Der weltweit zweitgrößte Bergbaukonzern wies einen bereinigten Jahresgewinn von 10,87 Milliarden US-Dollar aus und lag damit im Rahmen der Analystenschätzungen. Der Non-GAAP-Gewinn je Aktie belief sich auf 6,69 US-Dollar und übertraf die Erwartungen um 0,04 US-Dollar. Der Umsatz stieg um 7,4 Prozent auf 57,64 Milliarden US-Dollar und lag damit um 1,33 Milliarden US-Dollar über den Prognosen.
Eisenerz bleibt Achillesferse – EBITDA sinkt um 11 Prozent
Besonders deutlich zeigte sich die Schwäche im Kerngeschäft mit Eisenerz, das nahezu die Hälfte des Konzernumsatzes ausmacht. Die zugrunde liegenden EBITDA-Erträge der Sparte gingen um 11 Prozent zurück. Hauptgrund waren niedrigere realisierte Preise, insbesondere infolge der verhaltenen Nachfrage aus China.
Demgegenüber entwickelte sich das Kupfergeschäft sehr gut. Dank höherer Produktionsmengen und verbesserter Preise mehr als verdoppelte sich das zugrunde liegende EBITDA auf 7,37 Milliarden US-Dollar.
Auch die Aluminium- und Lithium-Sparte profitierte von starken Marktpreisen. Das EBITDA stieg hier um 29 Prozent. Allerdings musste das Unternehmen rund eine Milliarde US-Dollar an Bruttokosten im Zusammenhang mit US-Zöllen auf Primäraluminiumexporte verbuchen.
25,4 Milliarden US-Dollar EBITDA – Operativer Cashflow überzeugt
Auf Konzernebene erhöhte sich das zugrunde liegende EBITDA um 9 Prozent auf 25,4 Milliarden US-Dollar. Der operative Cashflow erreichte 16,8 Milliarden US-Dollar. Die Produktion, gemessen in Kupferäquivalenten (CuEq), stieg um 8 Prozent.
"Unsere soliden Finanzergebnisse zeigen klare Fortschritte, während wir unsere Arbeitsweise weiter verschlanken und effizienter gestalten", erklärte Konzernchef Simon Trott.

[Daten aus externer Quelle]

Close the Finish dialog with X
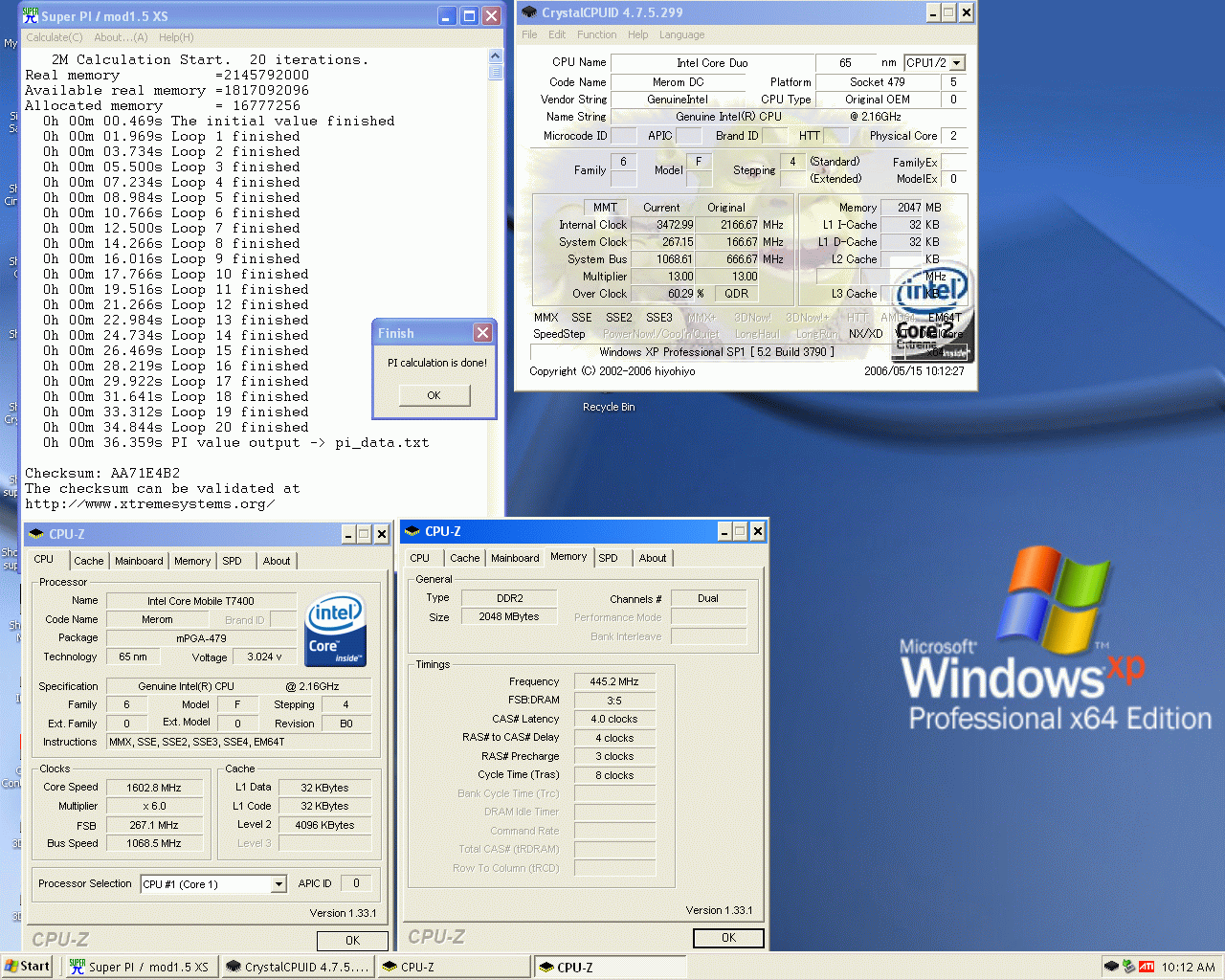 483,332
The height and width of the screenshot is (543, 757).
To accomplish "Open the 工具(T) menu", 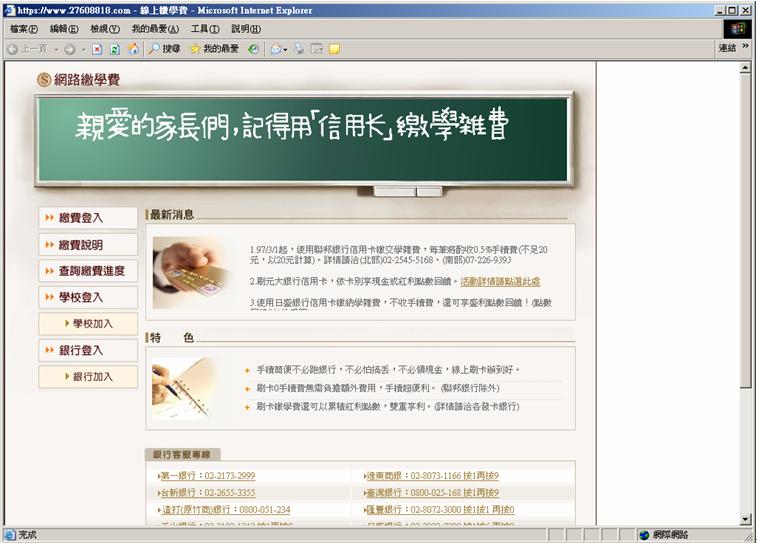I will point(205,29).
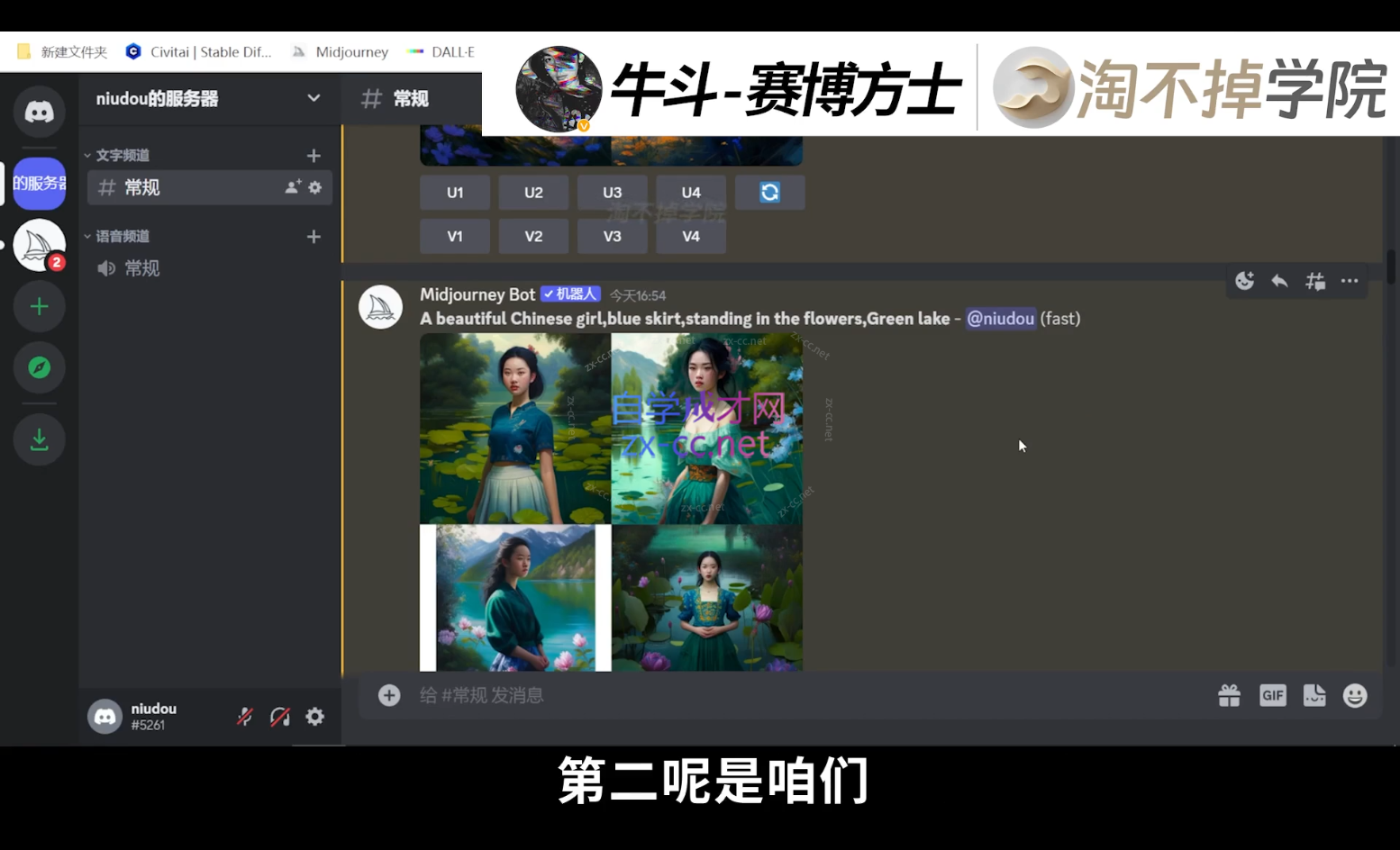Reply to the Midjourney Bot message
This screenshot has height=850, width=1400.
[1279, 281]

Restrukturierung kostet 600 Millionen US-Dollar
Im Zuge der strategischen Neuausrichtung unter CEO Simon Trott meldete der Konzern einmalige Restrukturierungskosten in Höhe von 600 Millionen US-Dollar. Der positive Effekt dieser Maßnahmen werde jedoch erst ab 2026 spürbar sein.
Stabile Dividende
Trotz stagnierender Gewinne bleibt die Dividendenpolitik unverändert. Rio Tinto kündigte eine Schlussdividende von 254 US-Cent je Aktie sowie eine ordentliche Dividende von insgesamt 402 US-Cent an. Damit bleibt die Ausschüttungsquote bei 60 Prozent – bereits das zehnte Jahr in Folge am oberen Ende der Zielspanne.
Ausblick: 3 Prozent Produktionswachstum pro Jahr bis 2030
Strategisch setzt Rio Tinto verstärkt auf Kupfer als zentrales Wachstumsfeld. Das Unternehmen rechnet bis 2030 mit einer durchschnittlichen jährlichen Wachstumsrate von drei Prozent bei der Produktion in Kupferäquivalenten.